-- What to do --
All that is asked is a faithful reproduction of the entries.

-- Task input --
____

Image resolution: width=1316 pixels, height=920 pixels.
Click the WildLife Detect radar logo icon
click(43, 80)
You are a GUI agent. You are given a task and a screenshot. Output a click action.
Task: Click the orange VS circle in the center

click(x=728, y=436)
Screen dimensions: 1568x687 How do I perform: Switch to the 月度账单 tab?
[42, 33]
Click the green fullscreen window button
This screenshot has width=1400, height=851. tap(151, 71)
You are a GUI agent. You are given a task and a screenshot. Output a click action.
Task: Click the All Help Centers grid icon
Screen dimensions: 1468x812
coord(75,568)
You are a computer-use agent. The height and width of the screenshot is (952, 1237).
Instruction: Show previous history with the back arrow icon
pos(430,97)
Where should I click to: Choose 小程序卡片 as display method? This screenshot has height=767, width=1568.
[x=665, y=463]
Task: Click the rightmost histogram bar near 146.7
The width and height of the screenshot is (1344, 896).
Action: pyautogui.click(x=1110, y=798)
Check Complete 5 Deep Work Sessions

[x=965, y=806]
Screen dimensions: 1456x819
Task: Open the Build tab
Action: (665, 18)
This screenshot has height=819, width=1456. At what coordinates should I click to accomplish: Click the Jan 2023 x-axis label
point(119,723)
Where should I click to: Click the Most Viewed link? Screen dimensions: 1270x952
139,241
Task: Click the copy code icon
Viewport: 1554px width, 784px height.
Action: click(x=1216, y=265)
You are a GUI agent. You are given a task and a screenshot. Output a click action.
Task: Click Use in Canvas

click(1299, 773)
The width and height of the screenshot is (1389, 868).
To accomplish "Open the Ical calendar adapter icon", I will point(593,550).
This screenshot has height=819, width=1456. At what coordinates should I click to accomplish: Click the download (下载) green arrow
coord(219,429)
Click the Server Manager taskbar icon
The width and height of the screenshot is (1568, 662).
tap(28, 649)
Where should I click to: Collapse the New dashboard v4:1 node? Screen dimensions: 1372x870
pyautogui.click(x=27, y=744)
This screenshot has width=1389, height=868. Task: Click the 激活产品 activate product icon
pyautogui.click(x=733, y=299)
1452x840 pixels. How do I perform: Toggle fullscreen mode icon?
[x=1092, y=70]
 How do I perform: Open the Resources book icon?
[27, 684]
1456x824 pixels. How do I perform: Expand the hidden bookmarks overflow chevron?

____

-- Exercise answer --
Image resolution: width=1316 pixels, height=920 pixels.
Click the WildLife Detect radar logo icon
click(43, 80)
You are a GUI agent. You are given a task and a screenshot. Output a click action.
Task: Click the orange VS circle in the center

click(x=728, y=436)
Screen dimensions: 1568x687 How do I perform: Switch to the 月度账单 tab?
[42, 33]
Click the green fullscreen window button
This screenshot has width=1400, height=851. tap(151, 71)
You are a GUI agent. You are given a task and a screenshot. Output a click action.
Task: Click the All Help Centers grid icon
Screen dimensions: 1468x812
coord(75,568)
You are a computer-use agent. The height and width of the screenshot is (952, 1237).
Instruction: Show previous history with the back arrow icon
pos(430,97)
Where should I click to: Choose 小程序卡片 as display method? This screenshot has height=767, width=1568.
[x=665, y=463]
Task: Click the rightmost histogram bar near 146.7
The width and height of the screenshot is (1344, 896).
Action: pyautogui.click(x=1110, y=798)
Check Complete 5 Deep Work Sessions

[x=965, y=806]
Screen dimensions: 1456x819
Task: Open the Build tab
Action: (665, 18)
This screenshot has height=819, width=1456. At what coordinates should I click to accomplish: Click the Jan 2023 x-axis label
point(119,723)
Where should I click to: Click the Most Viewed link? Screen dimensions: 1270x952
139,241
Task: Click the copy code icon
Viewport: 1554px width, 784px height.
Action: click(x=1216, y=265)
You are a GUI agent. You are given a task and a screenshot. Output a click action.
Task: Click Use in Canvas

click(1299, 773)
The width and height of the screenshot is (1389, 868).
To accomplish "Open the Ical calendar adapter icon", I will point(593,550).
This screenshot has height=819, width=1456. At what coordinates should I click to accomplish: Click the download (下载) green arrow
coord(219,429)
Click the Server Manager taskbar icon
The width and height of the screenshot is (1568, 662).
tap(28, 649)
Where should I click to: Collapse the New dashboard v4:1 node? Screen dimensions: 1372x870
pyautogui.click(x=27, y=744)
This screenshot has width=1389, height=868. Task: Click the 激活产品 activate product icon
pyautogui.click(x=733, y=299)
1452x840 pixels. How do I perform: Toggle fullscreen mode icon?
[x=1092, y=70]
 How do I perform: Open the Resources book icon?
[27, 684]
1456x824 pixels. How do I perform: Expand the hidden bookmarks overflow chevron?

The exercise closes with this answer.